Un autre aspect de la campagne officielle nauséabonde, développée autant sur les chaînes de l’audiovisuel public que dans des médias privés tenus par des oligarques de droite, concerne les prétendues menaces qu’apporteraient les migrant-e-s en Hongrie. Terrorisme, risque de répétition des attentats de Paris sur le Danube, propagation de maladies, tout y passait, vraiment tout. Et cette propagande fut réellement efficace. Si en 2015, au total 64 % des Hongrois-e-s répondaient lors d’un sondage qu’il fallait aider les réfugié-e-s (qui, il est vrai, ne semblaient pas vouloir rester dans le pays mais plutôt aller en Allemagne), désormais 63 % donnent la réponse inverse.
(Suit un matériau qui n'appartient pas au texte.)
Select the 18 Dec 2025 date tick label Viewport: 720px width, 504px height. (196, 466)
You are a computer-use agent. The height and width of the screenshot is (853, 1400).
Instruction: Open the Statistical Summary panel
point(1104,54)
Néanmoins, toute la population n’a pas adhéré à la sale comédie jouée par le pouvoir hongrois. Si ce dernier souhaitait un vrai «plébiscite» qu’il aurait monnayé à Bruxelles, les résultats ne sont pas tout à fait au rendez-vous. Certes, 98,3 % des votants au total ont répondu par «Non» à la question ci-dessus mentionnée (pour une fois, la «bonne» réponse à un référendum – celle voulue par le pouvoir – était bel et bien le «Non»). Un chiffre effroyable mais pas étonnant, dans la mesure où la question posée était fortement manipulatrice des esprits, et dans la mesure où aucune force d’opposition n’avait appelé à répondre par «Oui» à la question formulée. Les forces d’opposition avaient plutôt appelé au boycott pour faire baisser la participation; ou alors à voter nul, sachant que les votes blancs ou nuls n’étaient pas décomptés comme suffrages exprimés et n’étaient donc pas calculés dans le taux de participation. Seul un petit groupe satirique, le «Parti du chien à deux queues», avait cependant fait une vraie campagne qui contrait activement celle du pouvoir, en collant massivement des affiches humoristiques (par exemple: «Le saviez-vous? Un Hongrois a plus de chances de rencontrer un OVNI dans sa vie qu’un migrant.»)
Au final, le gouvernement a échoué à atteindre le quorum fixé: pour être valable, le référendum devait enregistrer une participation d’au moins 50 % des habitant-e-s ayant le droit de vote (selon une décision antérieure de Viktor Orban lui-même). Or, le nombre de ceux et celles qui se sont prêtés au jeu est inférieur. Deux chiffres circulent dans la presse française, l’un étant de 45% de participation, l’autre de 39,9%; la différence entre les deux s’explique en réalité par la prise en compte ou non des votes nuls. En effet, 5% de la population hongroise avait choisi de voter blanc ou nul.
Néanmoins, ça n’empêche pas Viktor Orban de plastronner comme s’il avait réellement gagné, et de proclamer encore haut et fort: «L’Union européenne ne pourra pas imposer sa volonté à la Hongrie.»
La configuration politique hongroise, rien n’est plus sûr, n’aura pas fini d’être source de problèmes politiques majeurs. L’extrême droite dans les autres pays européens ne s’y trompe d’ailleurs pas. En France, où des mouvements fascistes et racistes ont déjà manifesté devant l’ambassade hongroise pour soutenir Viktor Orban – par exemple le 7 novembre 2015 sur initiative du SIEL, un mini-parti lié au Front national – le média lepéniste (tendance Jean-Marie) Médias presse info éructe ce lundi 3 octobre: «Triomphe du non à la politique migratoire de l’Union européenne au référendum en Hongrie.» Alors que ce média d’extrême droite ne mentionne même pas la non-atteinte du quorum, il poursuit: «On s’attendait à une victoire du non au référendum hongrois, mais c’est à un raz-de-marée historique d’hostilité à la politique migratoire de l’Union européenne qu’on a assisté…»
Les Le Pen, Marine ou Jean-Marie, resteront tout autant parmi nos pires ennemis que les Viktor Orban et consorts.